For the three months ended March 31, 2017, we paid rent of $15,000 to a company controlled by our chief executive officer under an operating lease agreement.

 

On February 16, 2017, the due date of the related party note payable in the amount of $2,265,000 issued on January 31, 2015, was extended to December 31, 2017.

 

On February 16, 2017, the due date of the related party note payable in the amount of $1,000,000 issued on February 3, 2012, was extended to February 3, 2018.

 

On March 9, 2017, we issued a promissory note payable of $200,000 to a related party in which our chief executive officer is an officer and director.
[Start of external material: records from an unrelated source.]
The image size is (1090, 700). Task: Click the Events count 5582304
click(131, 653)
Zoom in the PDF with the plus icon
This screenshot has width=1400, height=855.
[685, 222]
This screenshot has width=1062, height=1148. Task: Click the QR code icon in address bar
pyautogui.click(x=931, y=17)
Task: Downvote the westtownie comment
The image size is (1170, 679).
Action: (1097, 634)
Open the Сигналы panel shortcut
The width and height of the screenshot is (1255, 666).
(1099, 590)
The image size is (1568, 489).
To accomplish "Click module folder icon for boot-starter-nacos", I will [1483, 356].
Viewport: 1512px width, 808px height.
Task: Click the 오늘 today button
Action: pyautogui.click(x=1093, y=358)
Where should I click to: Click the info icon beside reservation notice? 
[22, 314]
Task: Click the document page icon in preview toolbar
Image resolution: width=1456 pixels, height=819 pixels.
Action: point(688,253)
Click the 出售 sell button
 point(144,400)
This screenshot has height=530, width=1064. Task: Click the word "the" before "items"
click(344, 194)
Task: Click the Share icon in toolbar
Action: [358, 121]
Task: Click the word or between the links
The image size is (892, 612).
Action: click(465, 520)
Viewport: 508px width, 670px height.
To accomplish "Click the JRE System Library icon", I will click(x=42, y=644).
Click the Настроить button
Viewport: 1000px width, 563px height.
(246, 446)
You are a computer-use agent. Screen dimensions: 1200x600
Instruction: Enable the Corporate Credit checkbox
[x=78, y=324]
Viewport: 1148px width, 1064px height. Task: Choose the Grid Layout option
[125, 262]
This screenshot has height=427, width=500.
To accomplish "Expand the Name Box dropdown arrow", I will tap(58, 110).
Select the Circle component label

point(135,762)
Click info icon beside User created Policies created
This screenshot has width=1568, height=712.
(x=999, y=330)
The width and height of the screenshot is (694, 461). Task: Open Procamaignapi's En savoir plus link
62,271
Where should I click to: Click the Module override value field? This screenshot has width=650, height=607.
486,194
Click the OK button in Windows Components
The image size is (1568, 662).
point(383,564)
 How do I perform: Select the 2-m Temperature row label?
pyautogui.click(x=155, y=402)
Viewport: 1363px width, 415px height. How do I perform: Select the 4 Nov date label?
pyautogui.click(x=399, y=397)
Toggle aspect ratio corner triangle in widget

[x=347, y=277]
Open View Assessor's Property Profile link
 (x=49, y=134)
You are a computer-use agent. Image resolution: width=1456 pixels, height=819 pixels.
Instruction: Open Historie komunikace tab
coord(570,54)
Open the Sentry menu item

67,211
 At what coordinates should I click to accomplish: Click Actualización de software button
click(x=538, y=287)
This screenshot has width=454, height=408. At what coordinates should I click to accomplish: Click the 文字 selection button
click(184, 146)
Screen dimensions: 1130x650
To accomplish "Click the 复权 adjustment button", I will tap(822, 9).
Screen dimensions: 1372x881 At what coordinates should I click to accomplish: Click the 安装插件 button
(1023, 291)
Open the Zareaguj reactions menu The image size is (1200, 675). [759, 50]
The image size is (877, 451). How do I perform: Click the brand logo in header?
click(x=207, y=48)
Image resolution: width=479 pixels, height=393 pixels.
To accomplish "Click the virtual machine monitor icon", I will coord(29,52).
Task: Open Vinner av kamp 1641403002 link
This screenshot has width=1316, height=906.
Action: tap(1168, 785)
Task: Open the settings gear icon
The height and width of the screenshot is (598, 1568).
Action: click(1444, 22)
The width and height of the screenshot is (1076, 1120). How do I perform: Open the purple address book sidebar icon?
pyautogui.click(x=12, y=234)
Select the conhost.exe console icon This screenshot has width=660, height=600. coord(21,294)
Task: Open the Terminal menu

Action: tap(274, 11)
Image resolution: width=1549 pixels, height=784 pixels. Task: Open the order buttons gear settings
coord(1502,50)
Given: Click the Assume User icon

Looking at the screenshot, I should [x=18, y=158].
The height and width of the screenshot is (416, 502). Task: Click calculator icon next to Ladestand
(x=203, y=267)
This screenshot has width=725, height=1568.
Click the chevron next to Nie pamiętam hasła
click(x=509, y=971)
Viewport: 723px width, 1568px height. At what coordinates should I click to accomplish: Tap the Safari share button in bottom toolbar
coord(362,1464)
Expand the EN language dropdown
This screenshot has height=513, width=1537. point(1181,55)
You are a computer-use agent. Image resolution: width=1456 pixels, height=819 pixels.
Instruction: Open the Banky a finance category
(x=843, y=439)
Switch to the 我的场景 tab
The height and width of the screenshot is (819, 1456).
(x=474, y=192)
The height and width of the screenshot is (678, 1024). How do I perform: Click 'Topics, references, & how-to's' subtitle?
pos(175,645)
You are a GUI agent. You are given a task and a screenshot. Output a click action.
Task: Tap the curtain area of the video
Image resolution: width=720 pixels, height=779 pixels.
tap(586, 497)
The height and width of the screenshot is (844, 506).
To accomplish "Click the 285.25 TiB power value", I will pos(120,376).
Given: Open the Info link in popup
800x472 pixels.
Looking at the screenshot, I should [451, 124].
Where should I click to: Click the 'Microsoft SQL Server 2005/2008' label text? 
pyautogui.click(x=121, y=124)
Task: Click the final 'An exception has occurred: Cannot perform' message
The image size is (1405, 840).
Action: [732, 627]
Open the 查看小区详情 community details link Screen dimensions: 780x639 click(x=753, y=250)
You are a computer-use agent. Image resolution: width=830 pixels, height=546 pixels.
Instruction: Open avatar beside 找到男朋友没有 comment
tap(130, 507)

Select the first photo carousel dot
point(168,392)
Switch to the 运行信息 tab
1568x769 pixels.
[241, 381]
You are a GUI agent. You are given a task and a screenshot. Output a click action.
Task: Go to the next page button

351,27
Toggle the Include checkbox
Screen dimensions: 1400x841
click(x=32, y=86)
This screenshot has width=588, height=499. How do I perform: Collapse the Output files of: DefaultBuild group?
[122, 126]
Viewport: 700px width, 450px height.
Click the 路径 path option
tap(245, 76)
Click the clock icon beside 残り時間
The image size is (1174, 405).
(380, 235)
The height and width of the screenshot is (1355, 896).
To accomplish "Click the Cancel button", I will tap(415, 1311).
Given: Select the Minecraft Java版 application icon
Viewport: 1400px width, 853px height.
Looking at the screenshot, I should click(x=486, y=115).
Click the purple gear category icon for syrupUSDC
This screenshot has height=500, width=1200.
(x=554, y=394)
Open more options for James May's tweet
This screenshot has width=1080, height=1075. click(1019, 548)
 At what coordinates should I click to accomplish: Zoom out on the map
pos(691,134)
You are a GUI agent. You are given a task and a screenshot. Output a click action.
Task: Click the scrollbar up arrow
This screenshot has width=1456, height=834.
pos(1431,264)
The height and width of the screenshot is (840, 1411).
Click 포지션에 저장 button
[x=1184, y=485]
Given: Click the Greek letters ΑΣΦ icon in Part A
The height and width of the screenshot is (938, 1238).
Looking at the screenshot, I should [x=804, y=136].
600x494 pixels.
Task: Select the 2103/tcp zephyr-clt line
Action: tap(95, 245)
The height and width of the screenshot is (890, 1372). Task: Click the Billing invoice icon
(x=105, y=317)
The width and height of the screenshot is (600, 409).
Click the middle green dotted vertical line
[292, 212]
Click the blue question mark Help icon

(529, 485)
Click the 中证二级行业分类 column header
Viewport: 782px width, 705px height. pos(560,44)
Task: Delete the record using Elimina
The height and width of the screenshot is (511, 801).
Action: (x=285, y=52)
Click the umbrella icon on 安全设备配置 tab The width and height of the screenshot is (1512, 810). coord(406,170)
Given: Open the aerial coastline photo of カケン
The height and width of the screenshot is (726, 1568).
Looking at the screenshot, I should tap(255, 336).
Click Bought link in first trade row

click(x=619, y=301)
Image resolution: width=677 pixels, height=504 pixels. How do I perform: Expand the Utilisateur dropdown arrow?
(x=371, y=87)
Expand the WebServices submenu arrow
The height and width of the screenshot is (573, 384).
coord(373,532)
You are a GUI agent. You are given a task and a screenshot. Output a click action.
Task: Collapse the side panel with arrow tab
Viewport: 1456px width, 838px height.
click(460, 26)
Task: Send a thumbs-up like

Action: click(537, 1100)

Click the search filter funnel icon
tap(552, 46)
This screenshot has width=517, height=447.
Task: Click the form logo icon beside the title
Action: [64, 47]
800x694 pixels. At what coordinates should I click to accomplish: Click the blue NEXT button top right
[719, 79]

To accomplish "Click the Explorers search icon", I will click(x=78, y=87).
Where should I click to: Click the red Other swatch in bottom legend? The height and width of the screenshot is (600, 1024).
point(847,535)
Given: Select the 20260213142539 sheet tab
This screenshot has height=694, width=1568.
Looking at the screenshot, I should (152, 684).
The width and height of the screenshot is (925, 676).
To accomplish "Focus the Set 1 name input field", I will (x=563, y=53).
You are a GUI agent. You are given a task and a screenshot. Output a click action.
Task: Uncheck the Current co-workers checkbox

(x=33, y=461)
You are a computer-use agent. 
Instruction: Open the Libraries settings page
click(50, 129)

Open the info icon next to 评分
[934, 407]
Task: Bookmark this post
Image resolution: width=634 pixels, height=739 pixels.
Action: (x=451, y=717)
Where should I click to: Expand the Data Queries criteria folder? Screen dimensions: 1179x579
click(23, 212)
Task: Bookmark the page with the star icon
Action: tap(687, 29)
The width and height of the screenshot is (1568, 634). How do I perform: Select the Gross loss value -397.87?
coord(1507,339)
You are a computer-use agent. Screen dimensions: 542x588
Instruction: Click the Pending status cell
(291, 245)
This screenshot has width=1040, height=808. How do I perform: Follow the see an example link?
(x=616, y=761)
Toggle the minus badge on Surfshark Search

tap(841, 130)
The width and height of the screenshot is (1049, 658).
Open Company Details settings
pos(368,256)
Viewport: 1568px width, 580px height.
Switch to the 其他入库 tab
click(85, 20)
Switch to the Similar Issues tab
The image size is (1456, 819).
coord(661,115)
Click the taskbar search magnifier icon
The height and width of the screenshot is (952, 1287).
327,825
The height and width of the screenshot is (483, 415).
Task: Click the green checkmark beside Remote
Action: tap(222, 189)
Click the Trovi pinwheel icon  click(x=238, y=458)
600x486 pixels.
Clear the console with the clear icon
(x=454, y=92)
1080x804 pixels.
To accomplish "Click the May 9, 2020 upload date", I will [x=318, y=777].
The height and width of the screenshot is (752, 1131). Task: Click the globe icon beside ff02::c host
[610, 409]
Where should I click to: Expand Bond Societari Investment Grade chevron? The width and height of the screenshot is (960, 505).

The note bears interest of 10% and is due and payable within 90 days after demand. The balance outstanding on March 31, 2017, is $175,000.

 

Note 12: Subsequent Events

 

For the period from April 1, 2017 to May 8, 2017, individuals exercised Series D warrants to purchase 451,880 shares of common stock at a price of $0.75 per share for cash totaling $338,910. These warrants were also related to BBNA merger.

 

On April 4, 2017, a Schedule 14-C Informational Statement was filed by TetriDyn with the Securities and Exchange Commission with announcing amendments to TetriDyn’s Articles of Incorporation for the principal purpose of facilitating the merger with the Company.

 

In order to effect the combination of the Parties, TetriDyn formed a new, wholly owned subsidiary (“MergerCo”) under the laws of the state of Delaware that, upon the terms and subject to the conditions of this Agreement and in accordance with the laws governing corporations under the Delaware General Corporation Law (“Delaware Law”), merged with and into us (the “Merger”) for the purpose of making the Company a wholly owned subsidiary of TetriDyn (the “Surviving Corporation”).

 

In connection with the consummation of the Merger and upon the consent of the holders of a majority of the outstanding common shares, TetriDyn filed with the Nevada Secretary of State an amendment to its articles of incorporation changing its name to “Ocean Thermal Energy Corporation”.

 

On May 9, 2017, the Company was approved by FINRA to sell securities on the “Over the Counter” (OTCQB) exchange under the stock symbol TDYS, which was subsequently changed to CPWR on June 21, 2017.